Once upon a time, analog hearing aids were the only hearing aids available on the market. They ran on batteries, used a standard microphone/amplifier/receiver to deliver sound into the ear, didn’t do a great job of getting rid of background noise (trying to have a conversation at restaurants was especially challenging), and sometimes detected feedback, delivering an irritating buzz or whistling sound directly into your ears.
And then along came wireless wearable technology and the introduction of digital hearing aids, making it easier than ever to hear. Once the benefits became widely known, more and more audiologists started saying goodbye to the days of analog. According to the American Speech-Language Hearing Association (ASHA), today there are more than 20 different digital hearing aid manufacturers in the U.S.
Digital hearing aids work in that sound waves are picked up by the microphone and processed by a computer code for clarity and balance before delivering a true-to-life sound quality back to the wearer. Distracting background noise is dramatically reduced, there’s no annoying feedback, and the hearing aids automatically adapt to your environment and recognize, distinguish, and store specific frequencies (you don’t have to adjust the volume). They’re also smaller and more discrete, and can be customized to each person’s distinctive hearing loss.
And that’s not the only exciting news in the world of hearing. In honor of May being “Better Hearing Month,” here’s a few ways companies are changing the landscape of audiology:
• Own Voice Processing technology: Signia Nx hearing aids have developed Own Voice Processing technology to identify when the person wearing the hearing aids is speaking. A common complaint amongst those trying hearing aids for the first time is that their voice sounds artificial, with an unsettling booming quality or tinny/hollow sound. Understandably, this can be a huge adjustment to get used to. This new technology eliminates that off-putting auditory occlusion.

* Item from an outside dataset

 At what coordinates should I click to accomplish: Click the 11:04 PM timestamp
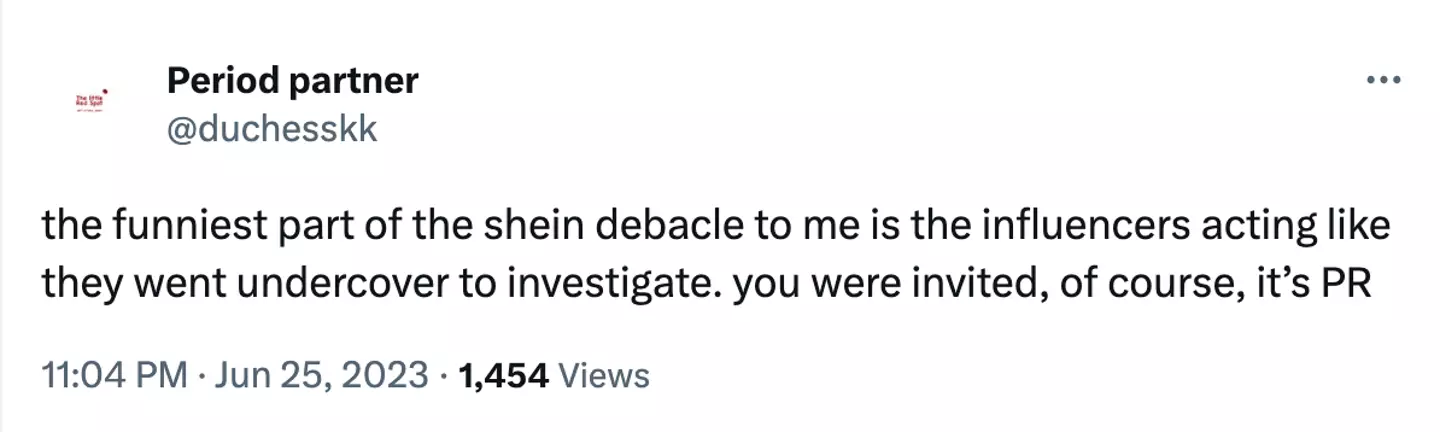tap(113, 375)
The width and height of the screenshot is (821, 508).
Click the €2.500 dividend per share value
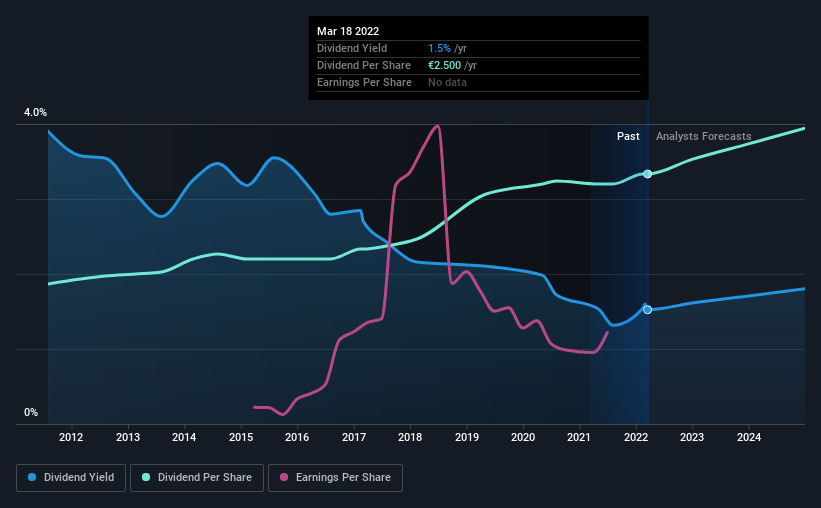tap(445, 65)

• Rechargeable hearing aids: Disposable batteries can be a hassle, especially when they need to be replaced frequently—and they can be expensive. With rechargeable technology, it’s as easy to charge your hearing aids as it is to charge your cell phone. The charge lasts 24 hours and the batteries never need to be replaced.

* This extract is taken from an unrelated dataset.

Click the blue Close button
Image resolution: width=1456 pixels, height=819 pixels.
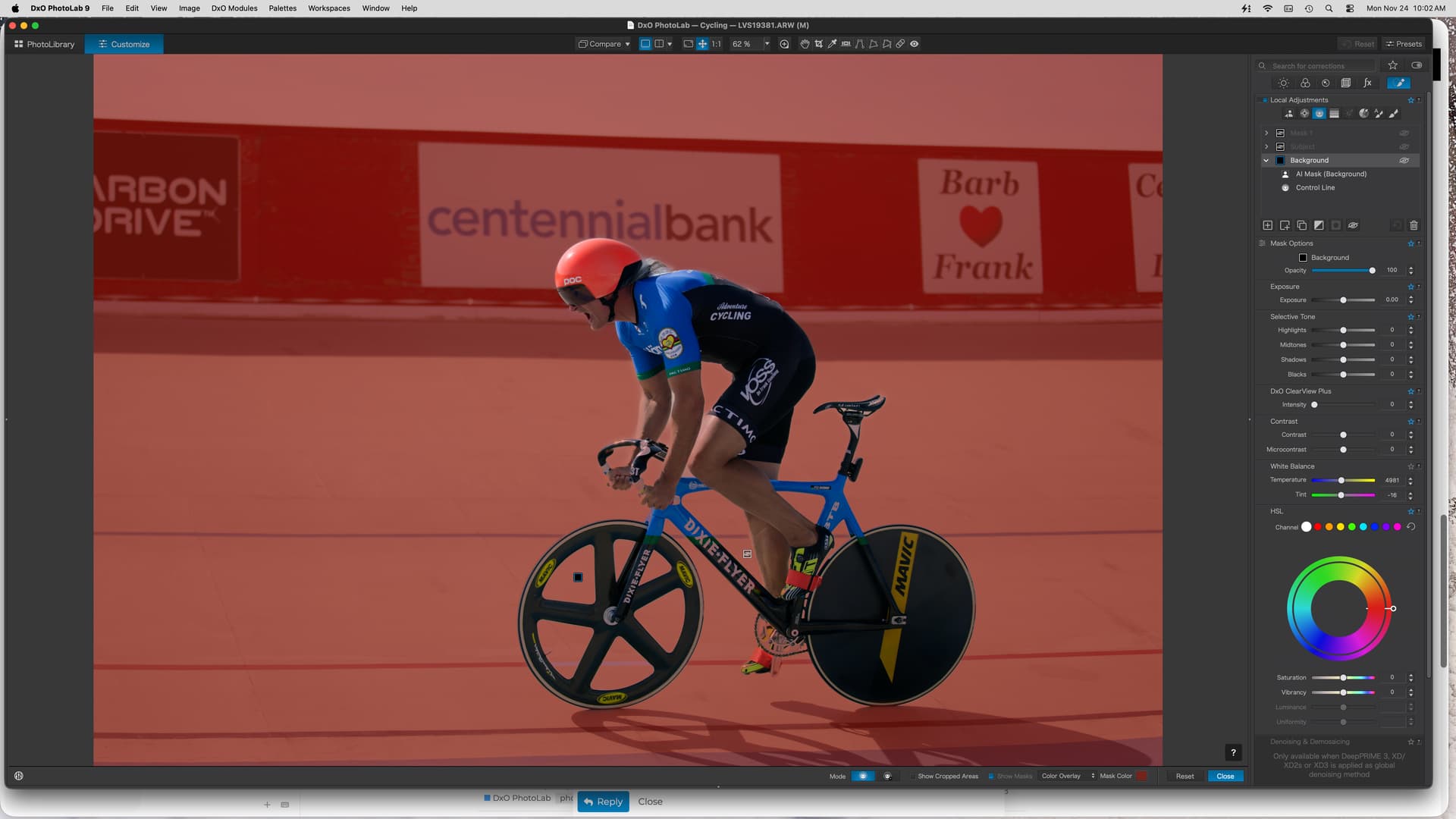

• Invisible hearing aids: Invisible hearing aids are the smallest of hearing aids, fitting down within the ear canal. They are virtually undetectable by others, sound natural, and feel comfortable. They’re not perfect, though. There’s a short battery life, they don’t fit in everyone’s ears, and they aren’t strong enough for severe hearing loss (they’re recommended for those with mild or moderate hearing loss).
• Wireless microphone: The cutting-edge wireless microphone—shaped like a pen—is used in conjunction with hearing aids. It reduces background noise and the perception of high-frequency sounds, helping people hear clearly—no matter how noisy the setting.
• Made for iPhone® hearing aids: Engineered to work with iPhones, iPads, iPods, and the Apple Watch® — this easy-to-use hearing control app enhances the listening experience. Not only can it stream audio straight into your ears, it can use information from inertial sensors within the phone to change how sound is processed.
• Hearing aids with sensors by Starkey: First there was Siri, then Alexa, now Starkey Hearing Technologies is working on technology that will allow users to tap their hearing aid to “awaken” a smart assistant and nod or shake their head to respond to inquiries. Onboard inertial sensors will also track physical activity and detect falls—then send an alert to a loved one if something seems amiss. (In your phone, inertial sensors allow you to know which way you’re holding your phone.) Starkey is also looking at ways to monitor blood sugar levels and body temperature.
In the future, hearing aids won’t only help you hear better, they’ll help you live better, too.